Само по себе загрязнение окружающей среды — меньший враг бабочек, чем, скажем, климатические изменения. Толстоголовок и голубянок можно встретить пирующими и в жирной черной грязи у сельских гаражей и кемпингов. В случае некоторых видов с очень ограниченным ареалом распространения, чьи популяции недостаточно поддерживаются далеко улетающими оплодотворенными самками, уничтожение необычного кормового растения каким-нибудь идиотом-виноградарем может, конечно, стереть с лица земли целую среду обитания. Но природа отличается стойкостью, и известны случаи, когда некоторым нежным полупрозрачным крохотным гусеницам удавалось перехитрить и самые современные пестициды. И как восхитительно, наблюдая из самолета, замечать на сумасшедшем лоскутном одеяле сельскохозяйственных угодий несколько зеленых впадин, где может спокойно размножаться прелестное насекомое. И самый угрюмый лепидоптеролог просияет улыбкой, вспомнив, что бабочки выжили, несмотря на тысячелетия бездумного фермерства, чрезмерного стравливания пастбищ и вырубки лесов.
Что бы вам хотелось больше всего сделать в ближайшие два года?

### ЗАДАНИЯ ДЛЯ ВЫПОЛНЕНИЯ
1) Изложите содержание текста о бабочках в двух предложениях.
2) Где, согласно тексту о бабочках, можно встретить пирующими толстоголовок и голубянок?

### ИСХОДНЫЕ ДАННЫЕ
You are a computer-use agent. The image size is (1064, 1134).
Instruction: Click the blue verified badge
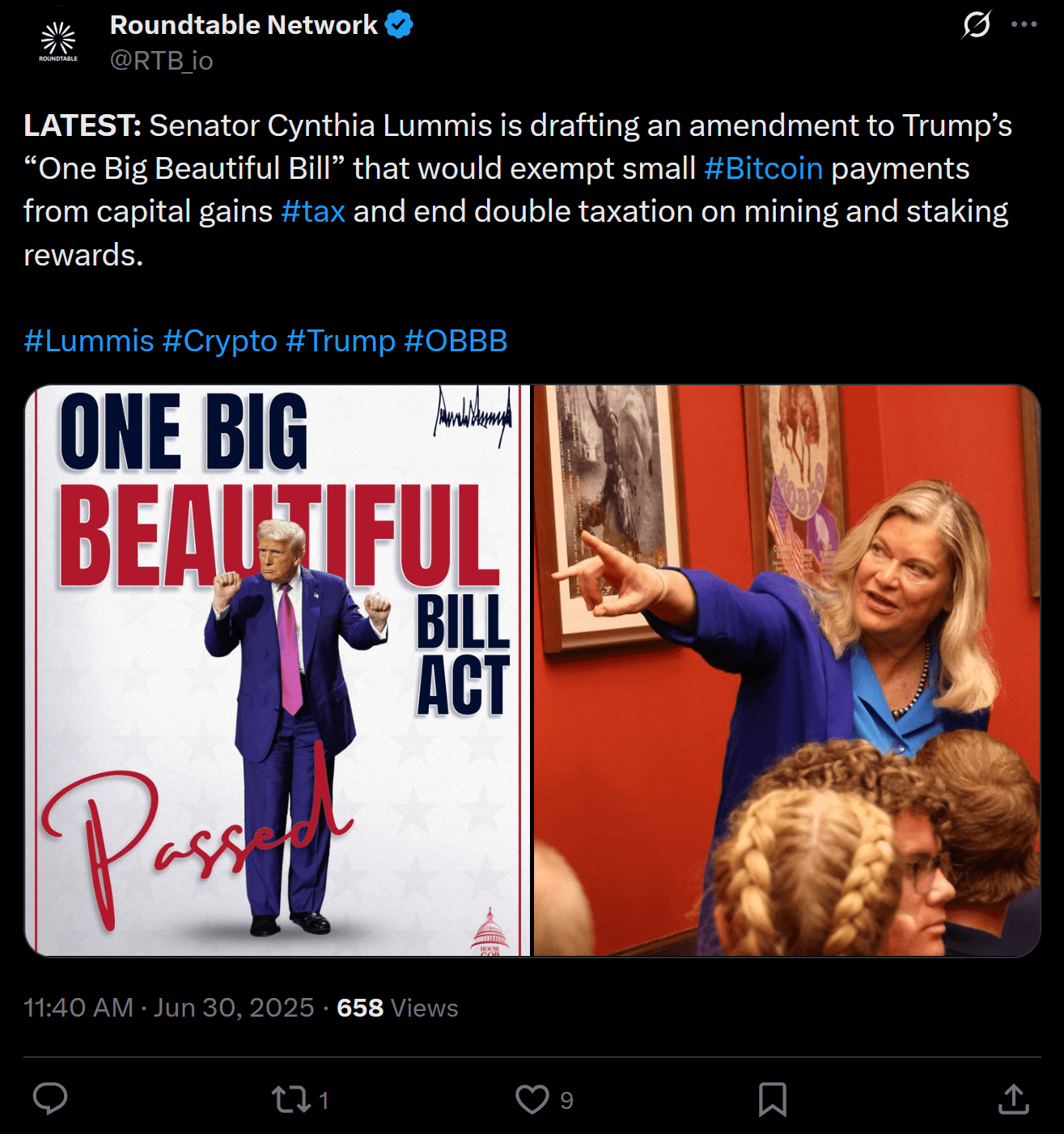[399, 25]
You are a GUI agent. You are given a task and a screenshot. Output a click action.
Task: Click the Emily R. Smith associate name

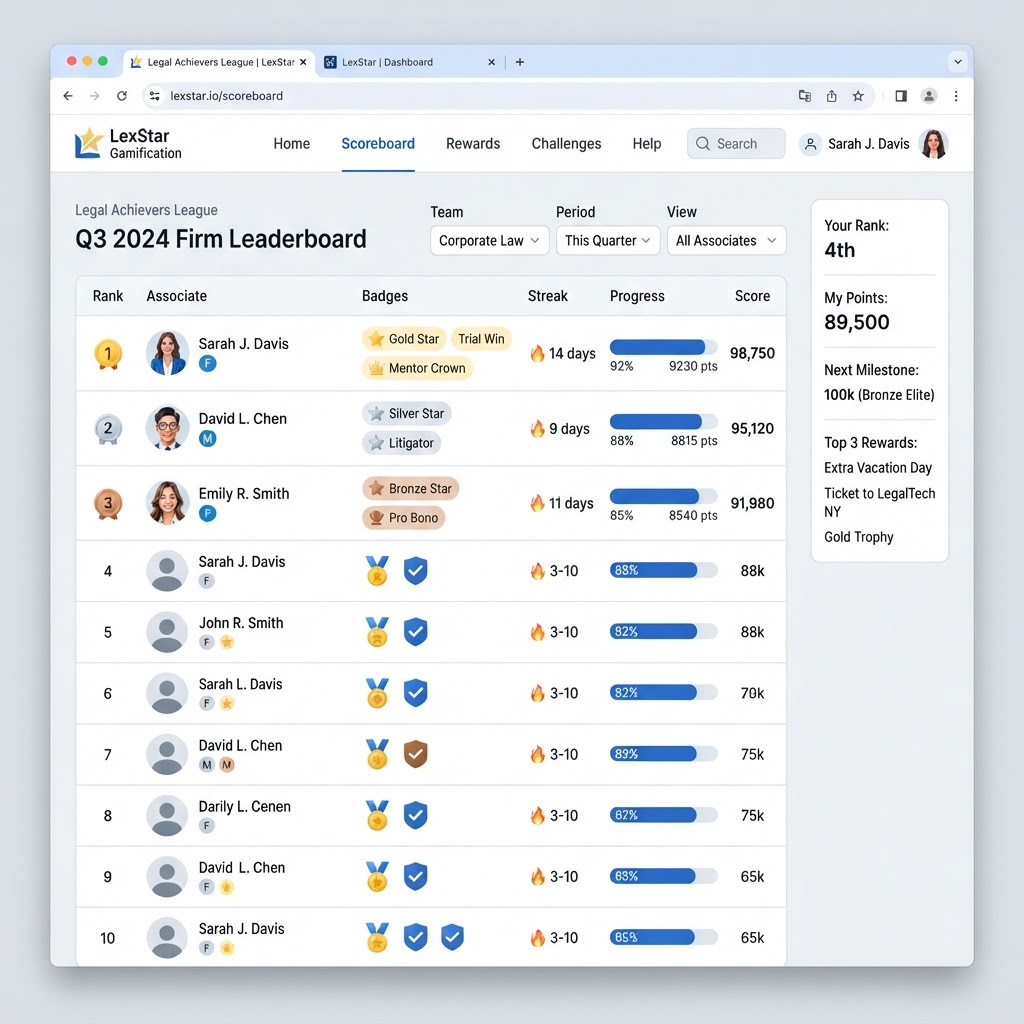pos(244,494)
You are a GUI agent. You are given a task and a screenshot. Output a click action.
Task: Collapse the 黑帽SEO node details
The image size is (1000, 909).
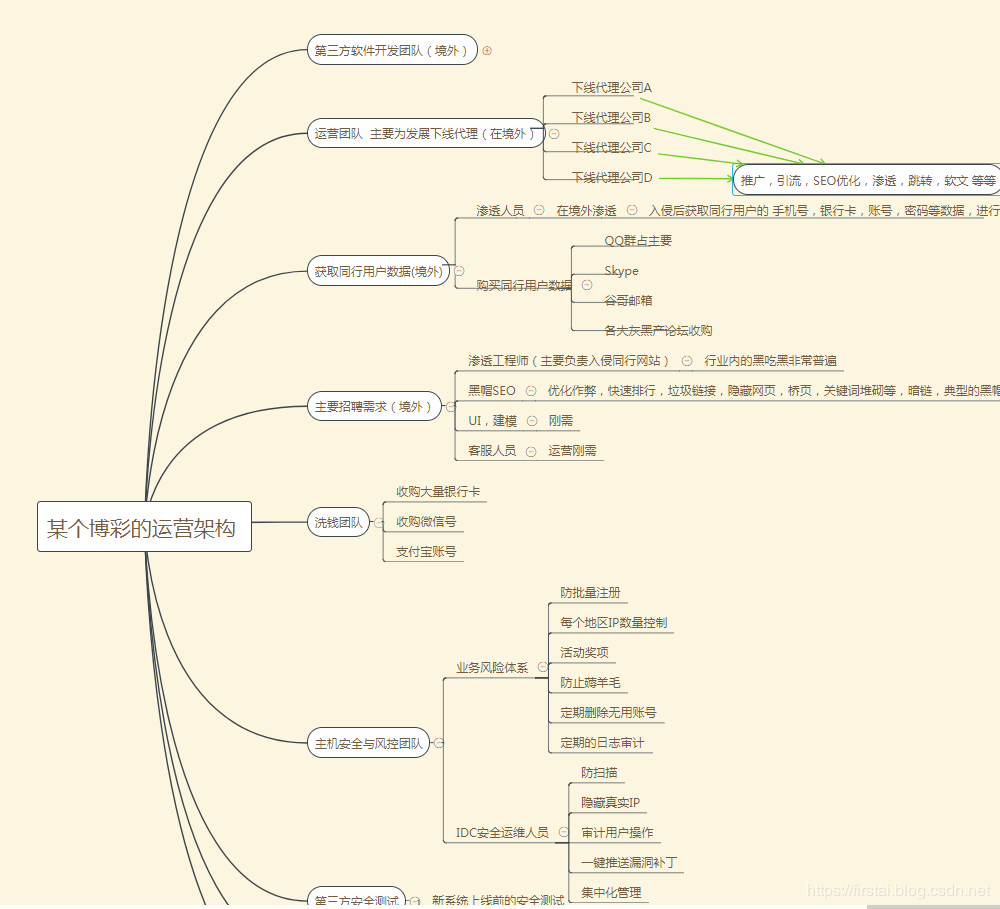point(531,391)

### ОТВЕТЫ К ЗАДАНИЯМ
1) Загрязнение окружающей среды угрожает бабочкам меньше, чем климатические изменения, хотя уничтожение необычного кормового растения может стереть с лица земли целую среду обитания видов с очень ограниченным ареалом. Природа отличается стойкостью: некоторым гусеницам удавалось перехитрить даже самые современные пестициды, а бабочки выжили, несмотря на тысячелетия бездумного фермерства, чрезмерного стравливания пастбищ и вырубки лесов.

2) В жирной черной грязи у сельских гаражей и кемпингов.